Michael Jones speaks about content sharing at TEDxUF in the Curtis M. Phillips Center for the Performing Arts on Saturday. Jones is working to develop the world's largest database of open educational material.

[Editor's Note: This story has been updated to reflect a correction. It was incorrectly reported that the UF TED club organized the TEDxUF event. UF's Center for Entrepreneurship and Innovation was the event organizer.]

Liz Ohrablo aimed a yellow, gun-shaped thermometer and pulled the trigger. The red laser was connected to a student-made air purifier. She said she saw the thermometer jump from 150 to 1,000 degrees as the purifier killed microbes in the air.

"That's crazy," she said. "Can you put that in your house?"

The 20-year-old economics junior was just one in the crowd at the Phillips Center on Saturday at the third-annual TEDxUF event.

UF's Center for Entrepreneurship and Innovation put on TEDxUF, which uses the name and format of a nonprofit conference known for its series of videos of prominent speakers.

This year's event brought more than double the crowd last year's did. The 1,600 free tickets were gone in three weeks, but 1,200 people attended the event, said UF's TED club president Ben Erez.
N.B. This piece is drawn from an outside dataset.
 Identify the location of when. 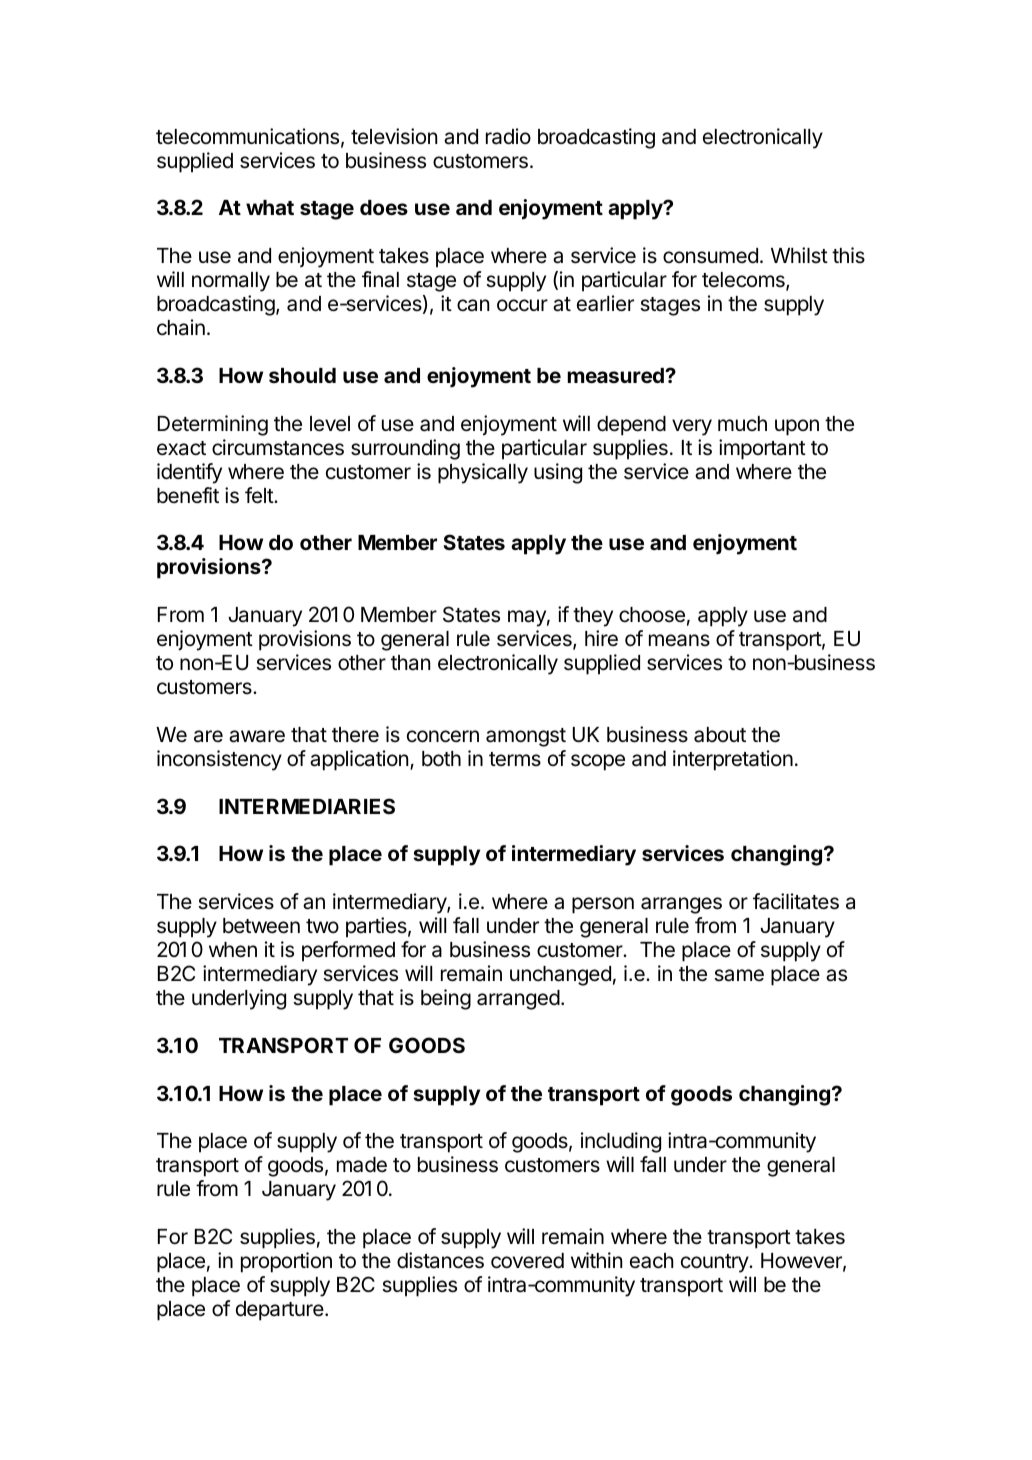
(233, 949).
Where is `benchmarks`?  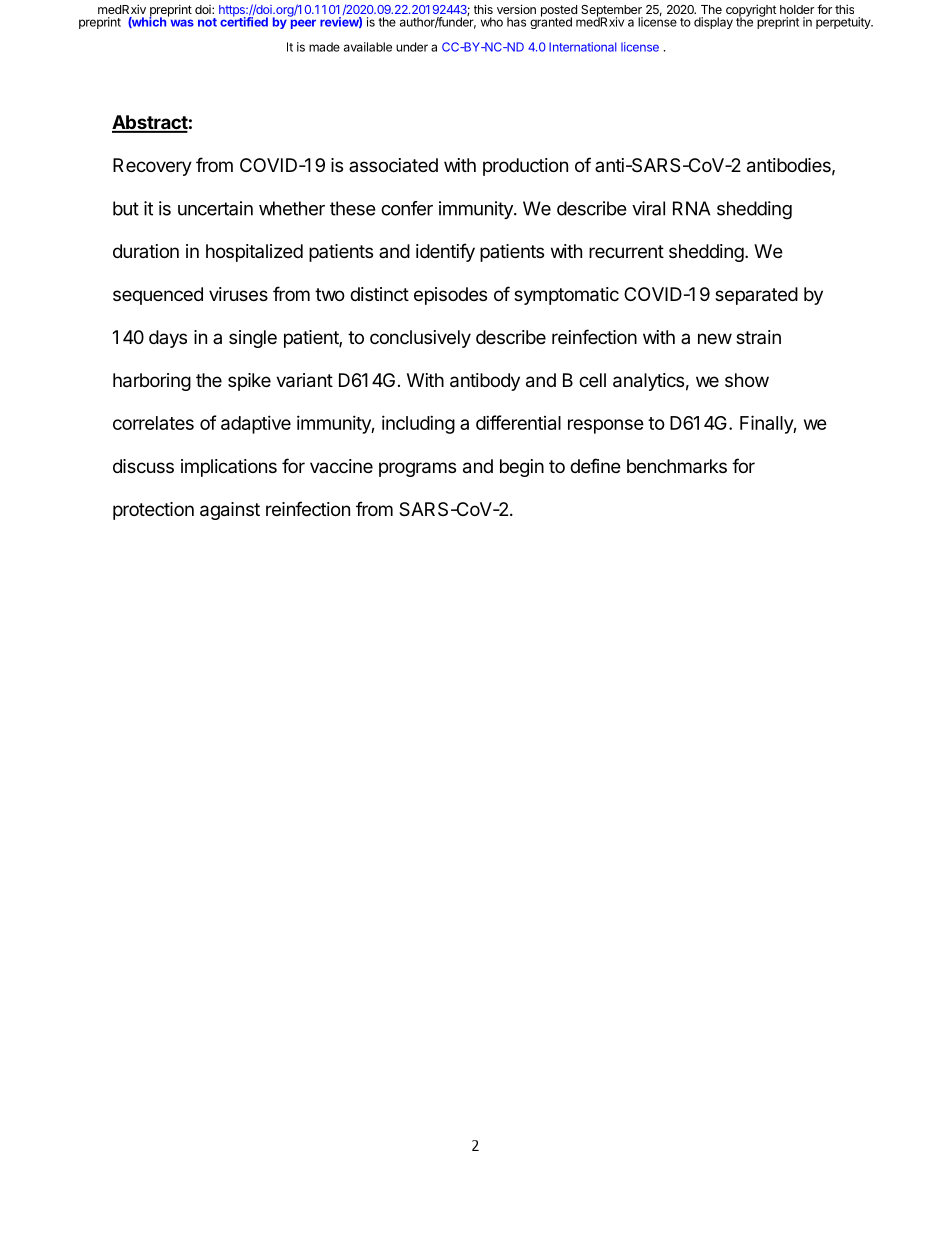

About 1,000 attendees registered early, and the rest were standbys waiting outside.

The event relocated to the Phillips Center from the smaller Constans Theatre, and the number of speakers increased from eight to 13, he said.

The event cost $18,000, said Erez, who was in charge of fundraising and finding the speakers. All of them came for free, he said. UF bodies such as Student Government and the Office of the Provost helped fund it.

Jacob Atem, a UF graduate student, gave a lecture in which he talked about how he was displaced by a civil war in Sudan and became president of the Southern Sudan Healthcare Organization. Neurologist Dr. Michael Okun and neurosurgeon Dr. Kelly Foote showed videos about controlling the brain with electric signals.

Twenty local businesses and institutes also showcased new devices and business practices.

"It was like an idea Woodstock," Erez said. "We brought so many diverse speakers and ideas that everyone found something."

Twenty-year-old industrial engineering junior Cameron Kass said the speakers during the first half of the event were too focused on raising awareness for their organizations.

"I didn't take much interest in it," he said. "I didn't come here to see a commercial."

Ohrablo said she was most excited to see Morris Morrison, the motivational speaker who closed the event with his lecture "Redefining Success." She said she wanted to see innovations in thought and technology.

"The world is constantly changing, and TED stays on top of that," she said.